The disease appears as white to red, scaling or macerated, infiltrated, eroded or ulcerated plaque most frequently observed on the labia majora and scrotum.
Three biopsies were taken before malignant cells were demonstrated at the periphery of this chronic ulcer at the base of the scrotum.
White eroded plaque with ill-defined borders on the labia are features of extramammary Paget disease that can be confused with lichen sclerosis.
DESCRIPTION
Intraepidermal adenocarcinoma involving anogenital or axillary skin. Occurs in areas where apocrine glands are found. May be divided into two groups based on source of underlying primary adenocarcinoma. • Most cases represent adenocarcinoma in situ with extension of primary adenocarcinoma in situ from adnexal structures. Apocrine gland carcinoma is the most common associated malignancy. • A minority of cases reflect an intraepidermal spread of tumor cells from non-cutaneous adenocarcinomas, via local or lymphatic spread. Urogenital and rectal carcinomas are the most common associated non-cutaneous adenocarcinoma. Local contiguous or regional lymphatic spread of these carcinomas leads to intraepidermal invasion.
HISTORY
• Rare before age 40. • More common in women than in men. • On vulva and perineum in older women.
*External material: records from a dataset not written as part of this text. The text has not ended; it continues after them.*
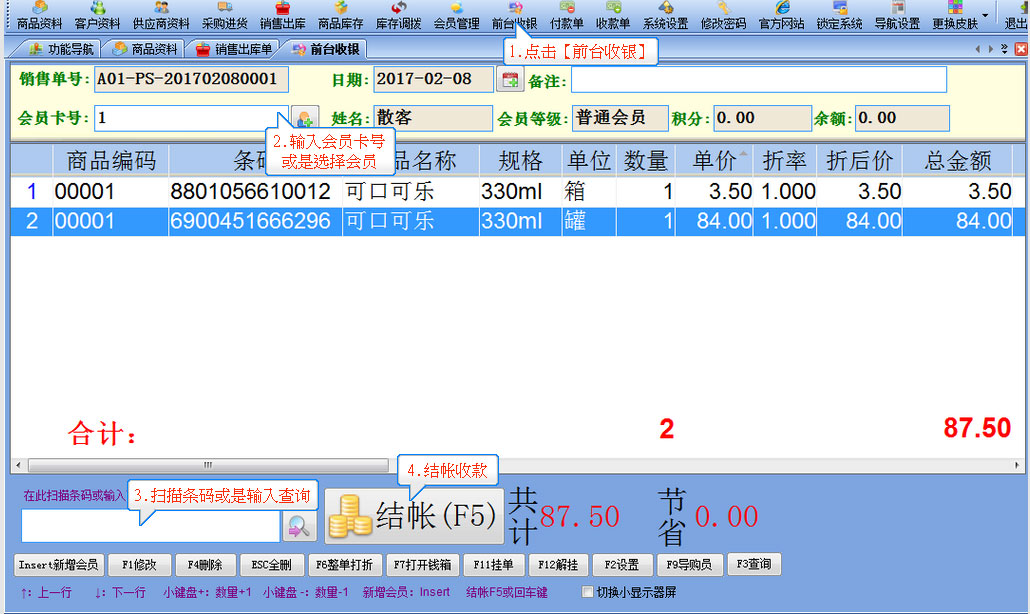Viewport: 1030px width, 614px height.
Task: Open 会员管理 from toolbar
Action: click(x=456, y=16)
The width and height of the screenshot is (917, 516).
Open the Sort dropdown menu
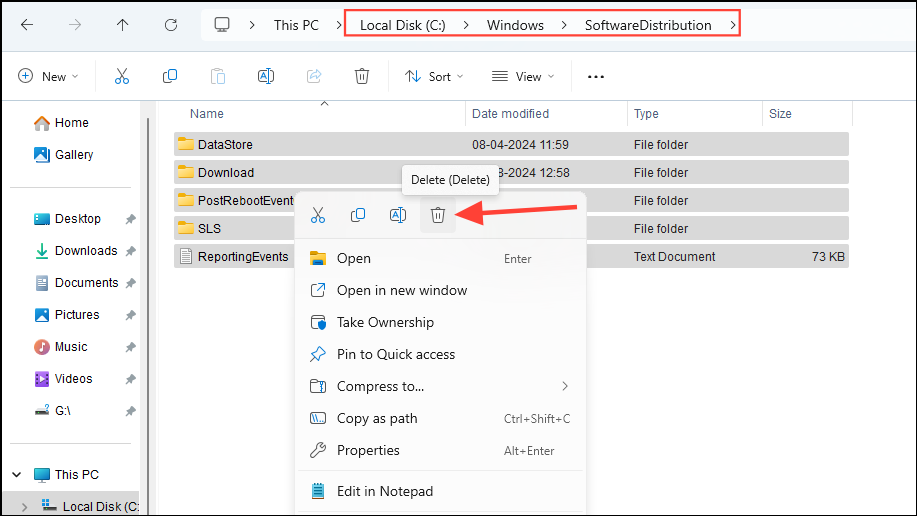[433, 76]
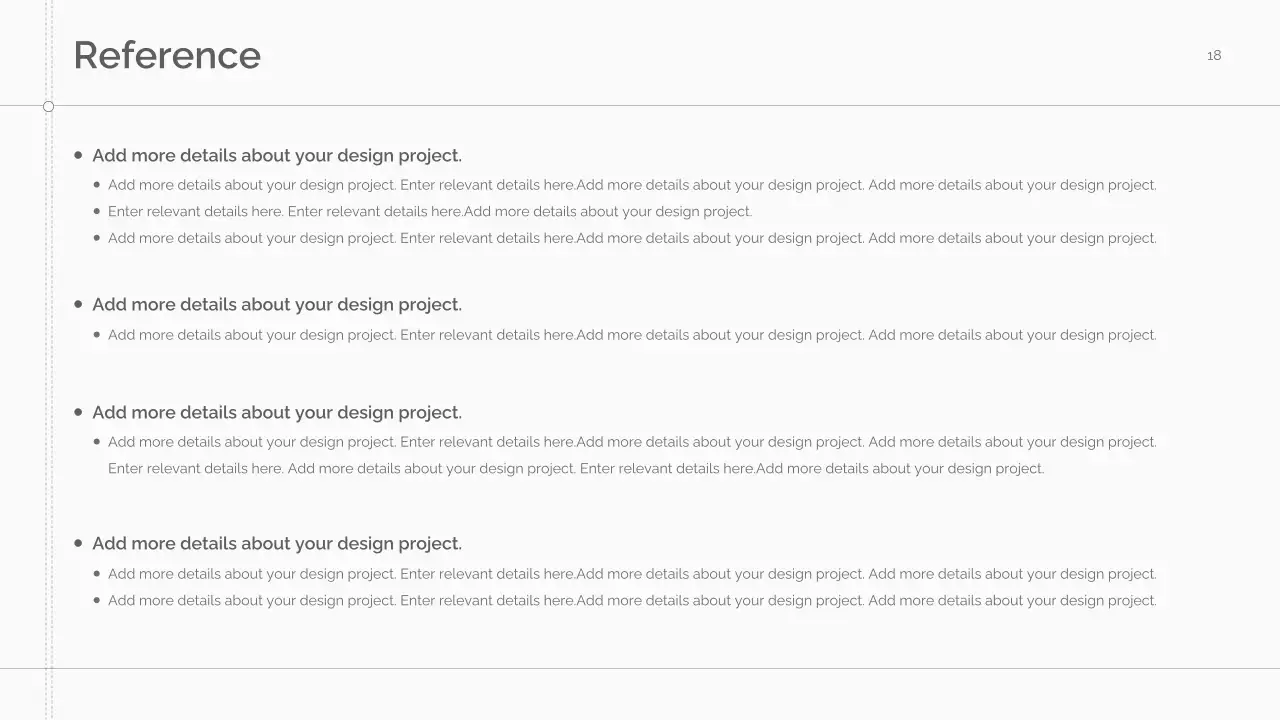Select the second bold heading text

click(x=277, y=305)
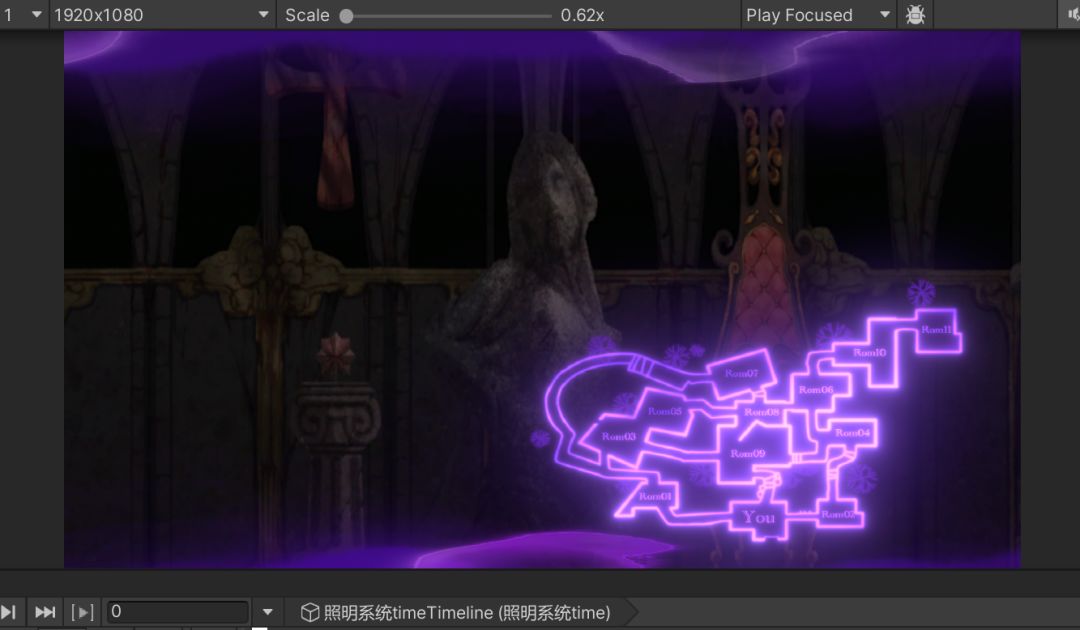The height and width of the screenshot is (630, 1080).
Task: Click the snowflake icon left of Rom03
Action: (540, 437)
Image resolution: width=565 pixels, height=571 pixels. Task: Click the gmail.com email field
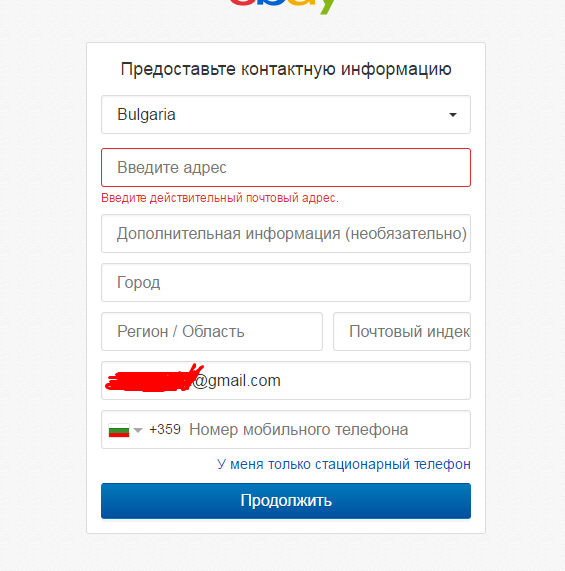[x=286, y=381]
In men, scrotum, penis, anal and perianal skin most commonly affected. • May extend to involve lower abdomen, inguinal folds, buttocks, thighs. • Lesions slowly and relentlessly increase in size.
PHYSICAL FINDINGS
• A red to white-gray plaque with a velvety or scaly surface is typical. The plaque is sharply demarcated and has irregular borders. The lesion may appear eczematous or lichenified. Scaling, erosion, and serous exudate may occur. • Most often unilateral. • Differential diagnosis includes eczema, psoriasis, intertrigo, tinea, Candida, lichen simplex chronicus, and Bowen disease. • Depending on site of origin, the non-cutaneous primary adenocarcinoma may be visible and palpable. Regional lymph nodes are usually not palpable early in the course of the disease. • Unlike Bowen disease, dermal invasion and regional metastases appear to occur earlier in the disease course. • Fewer than 25% of all patients with extramammary Paget disease have an underlying non-cutaneous malignancy. Of those patients with underlying malignancy, 25% eventually die from the underlying malignancy. • Most common sites of metastases are the inguinal and pelvic lymph nodes, followed by liver, bone, lungs, brain, bladder, prostate, and adrenal glands. Regional and widespread metastases may develop from any one of the primary sites.
TREATMENT
• Local excision with obvious clear margins of the involved areas is standard. • Although lesions appear sharply defined clinically, histologic confirmation of margins is vital. Surrounding, clinically normal-appearing skin may also be involved. • High recurrence rate, even after excision with apparently appropriate margins. • May be benefit from Mohs micrographic excision as initial procedure. • Dissection of palpable regional lymph nodes may be warranted. • Radiotherapy also an option for difficult cases, recurrent disease.